EXERCISE TASK :: Copy the data starting at the line containing "Participants (896, 145)" and ending at the line containing "Clear filters (160, 273)", keeping request lines as they are but multiplying every coordinate in the answers by 1.85, rounded to whole numbers with halves going up. Give only those lines.

LISTED ENTRIES ::
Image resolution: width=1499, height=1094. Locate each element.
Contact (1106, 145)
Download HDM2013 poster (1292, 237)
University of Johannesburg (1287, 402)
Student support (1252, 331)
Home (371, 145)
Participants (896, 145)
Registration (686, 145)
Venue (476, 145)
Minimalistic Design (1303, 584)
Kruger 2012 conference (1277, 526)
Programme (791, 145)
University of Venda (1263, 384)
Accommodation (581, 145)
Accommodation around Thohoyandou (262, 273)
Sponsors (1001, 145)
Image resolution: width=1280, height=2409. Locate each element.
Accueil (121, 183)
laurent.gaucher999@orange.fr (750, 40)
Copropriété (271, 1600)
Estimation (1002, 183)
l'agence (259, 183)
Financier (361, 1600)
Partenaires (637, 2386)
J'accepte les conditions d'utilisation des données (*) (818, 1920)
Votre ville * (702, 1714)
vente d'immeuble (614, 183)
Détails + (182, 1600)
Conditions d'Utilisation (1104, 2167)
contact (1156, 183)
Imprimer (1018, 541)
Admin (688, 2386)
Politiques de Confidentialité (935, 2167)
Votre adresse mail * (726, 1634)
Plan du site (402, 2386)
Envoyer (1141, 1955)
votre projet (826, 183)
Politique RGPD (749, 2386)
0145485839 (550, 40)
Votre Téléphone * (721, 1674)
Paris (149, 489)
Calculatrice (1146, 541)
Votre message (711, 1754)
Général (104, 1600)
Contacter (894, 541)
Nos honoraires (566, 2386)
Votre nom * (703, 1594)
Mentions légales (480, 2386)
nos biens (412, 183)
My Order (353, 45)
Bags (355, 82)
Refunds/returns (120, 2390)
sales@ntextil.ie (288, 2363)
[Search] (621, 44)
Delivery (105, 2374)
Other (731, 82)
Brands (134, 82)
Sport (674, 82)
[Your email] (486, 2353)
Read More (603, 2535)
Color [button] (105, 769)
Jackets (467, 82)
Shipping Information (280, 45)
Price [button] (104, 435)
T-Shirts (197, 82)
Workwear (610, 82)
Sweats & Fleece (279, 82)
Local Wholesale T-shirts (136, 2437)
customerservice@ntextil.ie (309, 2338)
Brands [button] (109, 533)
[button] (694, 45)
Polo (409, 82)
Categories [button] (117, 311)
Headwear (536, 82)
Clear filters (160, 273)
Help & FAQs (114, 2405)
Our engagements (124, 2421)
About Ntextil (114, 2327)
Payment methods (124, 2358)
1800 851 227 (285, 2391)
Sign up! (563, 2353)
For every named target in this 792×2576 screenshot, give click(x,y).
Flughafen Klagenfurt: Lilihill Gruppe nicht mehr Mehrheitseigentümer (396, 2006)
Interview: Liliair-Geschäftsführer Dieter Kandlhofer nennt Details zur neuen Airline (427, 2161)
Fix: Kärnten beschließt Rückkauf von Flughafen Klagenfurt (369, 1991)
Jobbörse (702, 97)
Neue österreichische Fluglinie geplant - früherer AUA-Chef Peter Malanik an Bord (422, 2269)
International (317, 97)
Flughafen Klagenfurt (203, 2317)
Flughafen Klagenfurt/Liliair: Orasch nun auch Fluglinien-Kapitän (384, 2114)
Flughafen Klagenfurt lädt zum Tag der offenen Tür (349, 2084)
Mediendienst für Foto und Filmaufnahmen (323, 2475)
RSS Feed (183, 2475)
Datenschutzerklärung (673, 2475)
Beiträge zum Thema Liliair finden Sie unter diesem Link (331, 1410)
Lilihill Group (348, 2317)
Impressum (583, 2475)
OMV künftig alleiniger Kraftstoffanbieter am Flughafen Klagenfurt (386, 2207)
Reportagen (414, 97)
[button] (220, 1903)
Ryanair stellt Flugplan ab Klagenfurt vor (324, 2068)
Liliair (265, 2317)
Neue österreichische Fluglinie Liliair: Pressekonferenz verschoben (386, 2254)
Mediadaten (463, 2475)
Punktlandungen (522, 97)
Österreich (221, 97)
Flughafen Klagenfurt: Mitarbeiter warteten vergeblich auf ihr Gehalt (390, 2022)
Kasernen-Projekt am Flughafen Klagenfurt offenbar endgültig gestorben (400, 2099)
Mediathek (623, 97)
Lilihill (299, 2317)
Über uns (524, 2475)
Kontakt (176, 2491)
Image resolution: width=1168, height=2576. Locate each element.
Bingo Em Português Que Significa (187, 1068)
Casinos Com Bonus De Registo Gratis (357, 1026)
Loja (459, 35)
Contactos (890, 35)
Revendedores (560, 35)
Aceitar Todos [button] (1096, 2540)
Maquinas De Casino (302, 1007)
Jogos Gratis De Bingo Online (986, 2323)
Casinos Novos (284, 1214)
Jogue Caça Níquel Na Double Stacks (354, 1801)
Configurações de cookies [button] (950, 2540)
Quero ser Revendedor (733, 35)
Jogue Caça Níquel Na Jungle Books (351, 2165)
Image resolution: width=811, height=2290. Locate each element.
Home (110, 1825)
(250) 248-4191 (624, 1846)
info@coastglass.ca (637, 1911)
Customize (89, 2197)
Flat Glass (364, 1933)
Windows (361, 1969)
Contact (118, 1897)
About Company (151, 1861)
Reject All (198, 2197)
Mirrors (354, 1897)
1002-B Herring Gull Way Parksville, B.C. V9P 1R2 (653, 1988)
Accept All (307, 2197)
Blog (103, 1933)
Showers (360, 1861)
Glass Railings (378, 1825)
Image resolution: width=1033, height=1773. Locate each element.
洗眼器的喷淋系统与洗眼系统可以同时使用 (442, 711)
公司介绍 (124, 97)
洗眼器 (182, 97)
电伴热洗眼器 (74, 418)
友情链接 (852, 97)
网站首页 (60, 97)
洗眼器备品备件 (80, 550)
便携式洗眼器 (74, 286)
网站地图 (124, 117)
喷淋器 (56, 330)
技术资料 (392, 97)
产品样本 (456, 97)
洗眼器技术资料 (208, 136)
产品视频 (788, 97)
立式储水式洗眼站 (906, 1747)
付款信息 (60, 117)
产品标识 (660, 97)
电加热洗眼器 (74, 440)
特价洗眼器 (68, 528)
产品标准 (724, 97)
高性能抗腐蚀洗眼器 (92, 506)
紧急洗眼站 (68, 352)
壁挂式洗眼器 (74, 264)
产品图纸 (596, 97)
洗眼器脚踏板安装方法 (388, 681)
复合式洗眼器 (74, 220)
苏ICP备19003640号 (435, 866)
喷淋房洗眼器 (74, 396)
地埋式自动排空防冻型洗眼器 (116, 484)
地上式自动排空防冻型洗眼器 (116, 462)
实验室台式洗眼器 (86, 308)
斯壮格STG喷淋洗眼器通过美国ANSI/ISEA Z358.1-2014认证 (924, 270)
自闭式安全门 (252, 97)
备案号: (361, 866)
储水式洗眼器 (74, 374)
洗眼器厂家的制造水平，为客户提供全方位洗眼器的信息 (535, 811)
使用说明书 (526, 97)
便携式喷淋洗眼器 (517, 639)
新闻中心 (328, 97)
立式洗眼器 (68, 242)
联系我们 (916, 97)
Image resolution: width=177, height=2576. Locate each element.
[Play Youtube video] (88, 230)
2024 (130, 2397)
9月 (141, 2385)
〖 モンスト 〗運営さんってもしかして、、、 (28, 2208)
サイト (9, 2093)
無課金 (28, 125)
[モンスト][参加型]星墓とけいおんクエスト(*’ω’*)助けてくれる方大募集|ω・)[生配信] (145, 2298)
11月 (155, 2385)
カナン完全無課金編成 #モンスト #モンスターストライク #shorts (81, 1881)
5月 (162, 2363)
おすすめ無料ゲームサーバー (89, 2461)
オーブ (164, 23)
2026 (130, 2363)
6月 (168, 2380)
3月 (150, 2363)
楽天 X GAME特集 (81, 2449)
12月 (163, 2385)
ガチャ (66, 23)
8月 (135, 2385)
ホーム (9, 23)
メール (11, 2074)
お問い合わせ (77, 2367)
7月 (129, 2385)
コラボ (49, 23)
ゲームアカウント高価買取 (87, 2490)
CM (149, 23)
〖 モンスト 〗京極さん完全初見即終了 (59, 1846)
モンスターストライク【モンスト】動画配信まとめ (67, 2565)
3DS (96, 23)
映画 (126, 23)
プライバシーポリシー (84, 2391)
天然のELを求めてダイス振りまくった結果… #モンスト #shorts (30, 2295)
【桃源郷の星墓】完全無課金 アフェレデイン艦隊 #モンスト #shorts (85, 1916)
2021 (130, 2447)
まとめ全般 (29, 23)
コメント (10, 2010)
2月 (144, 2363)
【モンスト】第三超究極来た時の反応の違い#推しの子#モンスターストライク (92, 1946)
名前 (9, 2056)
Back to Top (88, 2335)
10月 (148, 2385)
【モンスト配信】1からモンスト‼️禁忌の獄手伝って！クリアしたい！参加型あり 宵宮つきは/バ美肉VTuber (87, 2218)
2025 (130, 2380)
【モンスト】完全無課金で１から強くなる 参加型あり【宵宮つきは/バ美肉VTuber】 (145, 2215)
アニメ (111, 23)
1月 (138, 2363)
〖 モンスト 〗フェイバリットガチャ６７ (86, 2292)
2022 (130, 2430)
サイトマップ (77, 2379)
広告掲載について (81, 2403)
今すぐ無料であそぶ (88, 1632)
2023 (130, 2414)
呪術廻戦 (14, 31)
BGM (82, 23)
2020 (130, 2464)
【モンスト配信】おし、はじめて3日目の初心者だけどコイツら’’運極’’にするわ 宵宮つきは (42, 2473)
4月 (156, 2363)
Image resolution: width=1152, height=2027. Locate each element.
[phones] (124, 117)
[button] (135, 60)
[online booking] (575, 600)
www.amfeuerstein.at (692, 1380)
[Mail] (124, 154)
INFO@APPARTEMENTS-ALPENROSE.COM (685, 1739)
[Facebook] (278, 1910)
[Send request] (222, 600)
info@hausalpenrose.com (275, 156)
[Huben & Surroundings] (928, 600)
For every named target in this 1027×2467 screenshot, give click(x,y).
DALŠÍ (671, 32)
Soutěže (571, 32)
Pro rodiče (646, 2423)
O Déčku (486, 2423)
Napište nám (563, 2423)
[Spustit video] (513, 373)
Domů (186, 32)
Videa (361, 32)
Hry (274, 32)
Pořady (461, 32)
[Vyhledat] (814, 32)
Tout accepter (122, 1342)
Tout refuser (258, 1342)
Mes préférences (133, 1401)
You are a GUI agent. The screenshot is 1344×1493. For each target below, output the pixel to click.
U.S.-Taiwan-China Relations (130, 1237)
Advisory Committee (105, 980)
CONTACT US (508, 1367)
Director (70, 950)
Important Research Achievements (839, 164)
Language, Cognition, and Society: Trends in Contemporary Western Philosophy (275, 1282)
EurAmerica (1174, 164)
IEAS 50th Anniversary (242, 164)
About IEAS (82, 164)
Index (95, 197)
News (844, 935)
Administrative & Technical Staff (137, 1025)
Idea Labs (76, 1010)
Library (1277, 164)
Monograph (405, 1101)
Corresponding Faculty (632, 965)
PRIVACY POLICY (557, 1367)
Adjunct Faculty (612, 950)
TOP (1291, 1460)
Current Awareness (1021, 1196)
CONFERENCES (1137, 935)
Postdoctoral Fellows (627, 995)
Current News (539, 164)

ANSWER TO THIS EXERCISE ::
Participants (1658, 268)
Registration (1269, 268)
Venue (881, 268)
Minimalistic Design (2411, 1080)
Kruger 2012 conference (2362, 973)
Programme (1463, 268)
University of Venda (2337, 710)
Accommodation (1075, 268)
Accommodation around Thohoyandou (485, 505)
Sponsors (1852, 268)
Image resolution: width=1280, height=2409. Locate each element.
Accueil (224, 339)
laurent.gaucher999@orange.fr (1388, 74)
Copropriété (501, 2960)
Estimation (1854, 339)
l'agence (479, 339)
Financier (668, 2960)
Partenaires (1178, 4414)
J'accepte les conditions d'utilisation des données (*) (1513, 3552)
Votre ville * (1299, 3171)
vente d'immeuble (1136, 339)
Détails + (337, 2960)
Conditions d'Utilisation (2042, 4009)
contact (2139, 339)
Imprimer (1883, 1001)
Admin (1273, 4414)
Politiques de Confidentialité (1730, 4009)
Votre adresse mail * (1343, 3023)
Plan du site (744, 4414)
Envoyer (2111, 3617)
votre projet (1528, 339)
Politique RGPD (1386, 4414)
0145485839 (1018, 74)
Votre Téléphone * (1334, 3097)
Paris (276, 905)
Calculatrice (2120, 1001)
Votre message (1315, 3245)
Général (192, 2960)
Contacter (1654, 1001)
Nos honoraires (1047, 4414)
Votre nom * (1301, 2949)
Mentions légales (888, 4414)
nos biens (762, 339)
My Order (653, 83)
Bags (657, 152)
Refunds/returns (222, 4422)
sales@ntextil.ie (533, 4372)
[Search] (1149, 81)
Delivery (194, 4392)
Other (1352, 152)
Brands (248, 152)
Sport (1247, 152)
[Your email] (899, 4353)
Read More (1116, 4690)
Color [button] (194, 1423)
Jackets (864, 152)
Shipping Information (518, 83)
Price [button] (192, 805)
T-Shirts (364, 152)
Workwear (1129, 152)
Sweats & Fleece (516, 152)
Local Wholesale T-shirts (252, 4508)
customerservice@ntextil.ie (572, 4325)
Brands [button] (202, 986)
[button] (1284, 83)
Polo (757, 152)
Categories [button] (216, 575)
Headwear (992, 152)
Clear filters (296, 505)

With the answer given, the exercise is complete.